Aims of Education address
During his Aims of Education address, Prof. Robert Rosner discussed how the first nuclear chain reaction, which happened at the University of Chicago 75 years ago, provides valuable lessons for students entering the University today.
He told first-years gathered Sept. 19 at Rockefeller Memorial Chapel about the history of the “momentous scientific achievement,” which the University is commemorating this fall. But he also talked about the complex legacy of the experiment on Dec. 2, 1942, and the tough questions scientists faced following the project.

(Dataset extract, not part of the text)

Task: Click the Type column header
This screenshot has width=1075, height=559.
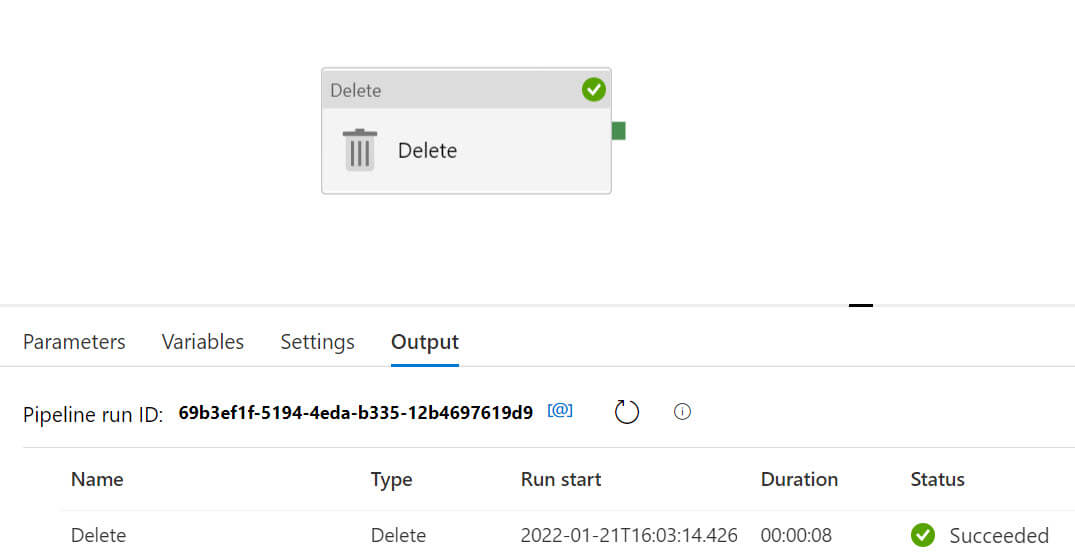Action: click(x=391, y=479)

“Perhaps the most important lesson is that at this university, we strive to—and do—speak truth to power: We speak up when we believe it is important to do so; we vigorously defend our views, even if, in fact, especially if, they are unpopular or politically inconvenient,” said Rosner, the William E. Wrather Distinguished Service Professor in Astronomy and Astrophysics and Physics.
His advice to students echoed the actions of the UChicago scientists during and after World War II: Think deeply about what you are doing. Be active, not passive. Consider the consequences of your work, Rosner said.
“What you’ll soon discover, if you have not already, is that arguing is the staff of life at this university, and that nothing is sacrosanct,” he said.